Выбрать главу

Фельдфебель Понт, архитектор Понт, дымя трубкой, переводит взгляд с одного еврея на другого. Он понимает их. С игрой в солдатики они покончили, думает он.

Он — франк с Нижнего Рейна, человек образованный. Когда во времена Клавдия Цивила его батавские предки успешно произвели путч против римлян, явился генерал императора Веспасиана, только что возведенного на престол, и учинил кровавую расправу с светловолосым народцем в домотканых шерстяных одеждах. Сам император, еще недавно бывший всего лишь генералом, находился со своей экспедиционной армией, как и нынешние англичане, в восточной части своей империи, охватывавшей всю известную в те времена часть земного шара, и дрался там с народом иудейским, чтобы затем передать Иерусалим в руки Тита, своего сына и адъютанта. Фельдфебель Понт почти осязает эту значительную разницу между пройденными путями: коротким путем от батавца на Нижнем Рейне до Понта, и долгим — от номада-иудея до Познанского и Бертина. Ибо в ту эпоху, когда оба пути скрестились в фигуре Веспасиана, морщинистого, мужиковатого, с крепким жирным затылком, узким, как черта, ртом и сильно выдающейся нижней челюстью под отвислыми щеками, — у иудеев уже была разносторонняя городская культура, за ними уже числились восемьсот или тысяча лет истории, батавцы жили еще примитивными родовыми общинами.

«В те времена, — думает Понт, сняв фуражку и приглаживая густые, слегка поседевшие жесткие волосы, — в те времена понадобились все военные силы империи, чтобы победить иудеев, засевших в горах. И теперь они имеют право на то, чтобы щадить свои нервы.

Со времен Веспасиана до Вильгельма Второго они были писателями и юристами и останутся ими еще на долгие времена. Хорошими писателями и хорошими юристами. Вот они и пререкаются по поводу того, кому из них уклониться от зрелища торжественного убийства человека, зрелища, до которого так падки заурядные люди».

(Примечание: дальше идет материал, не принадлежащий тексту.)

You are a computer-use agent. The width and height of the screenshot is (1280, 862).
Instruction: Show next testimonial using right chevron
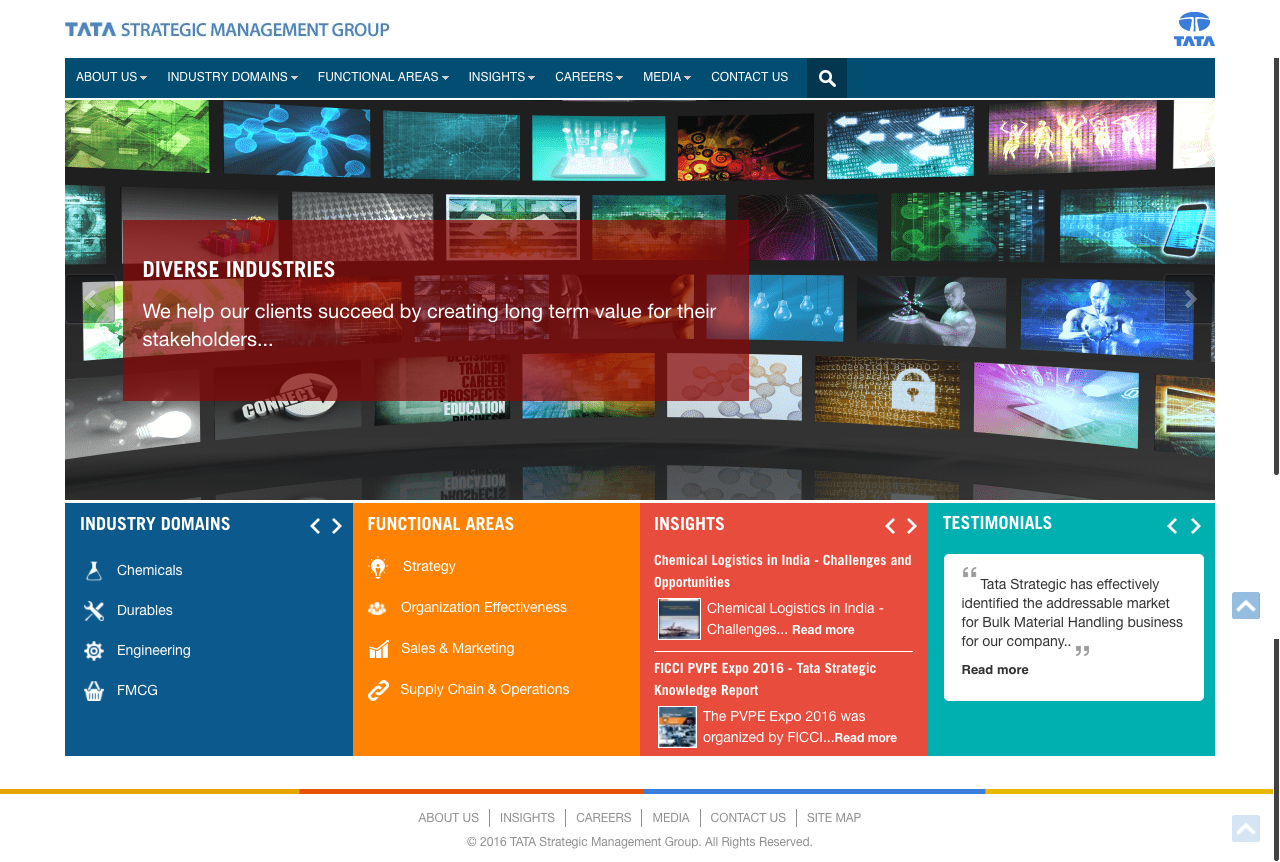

Размышляя об этом, Понт выводит палкой по снегу две скрещивающиеся линии, два исторических пути, и растерянно смотрит на них. Распахнутая шинель свисает с плеч, видно, как завязаны на бортах ленточки, прикрепляющие к петлице орден.

С легким удивлением он вновь возвращается к действительности; и он уже знает, кто пойдет на место казни: тот, кто некогда в коротком панцире римского легионера, вероятно, в том же чине фельдфебеля, с круглым щитом на спине и копьем на плече, во многих частях земного шара вел свои когорты на подобного рода казни. Человек с Нижнего Рейна, который отказался от своих местных богов ради Сераписа или Митры и который впоследствии станет молиться новому христианскому богу, вышедшему из Иудеи.

Он видит, как Познанский кладет руку на плечо Бертина и с выражением мольбы на лице говорит ему смешные и странные слова:

— Бертин, — говорит он, — вы писатель. Для вас, для всей вашей будущей жизни этот путь может оказаться решающим. Идите, дружище, посмотрите, куда может привести невиновных человеческая «справедливость». Видели ли вы когда-либо казненного? Ну вот, вам понадобится лет пятьдесят, чтобы переплавить эти впечатления. У меня больше нет сил. В своей жизни я получал уже раз восемь, а может быть, если память мне не изменяет, и все девять, такие уроки по системе наглядного обучения. Я прошу вас как товарища и человека. Что значит для вас этот эпизод? В конечном счете еще одно красочное пятно в картине мира. Вы — литератор, ваша страсть претворяется в слово, в образ, да, да! А я — что остается для меня в мире, когда на моих глазах разверзается пропасть между правом и писанными законами, когда бессилие права вырисовывается отчетливо и ясно, как на картинке в детской хрестоматии? Я человек конченый. Будь я последователен, будь я живой человек, сотворенный господом богом, а не фигура, созданная фантазией одного из ваших коллег, мне оставалось бы только взять веревку или револьвер и положить конец вместе с духовным существованием и физическому. И поэтому я прошу вас — идите вместо меня.

Но Бертин, сжав губы, только отрицательно мотает головой. Своими большими черными глазами он уставился в снег: да, там уже лежит убитый. Он видит, как из его ран сочится кровь. Красная кровь на белом снегу, скрюченное тело, дым от выстрелов. Ему не нужны переживания, которые так стремится навязать ему приятель. Эта картина и без того уже живет в его воображении и будет со всей страстностью, помимо его воли, передана миру, когда настанет для этого пора. И здесь, у сводчатых ворот господина Тамжинского, он переживает в своем сердце все смертельные муки убитого, предсмертную борьбу, раскалывающееся сознание, заглушенный крик умирающего.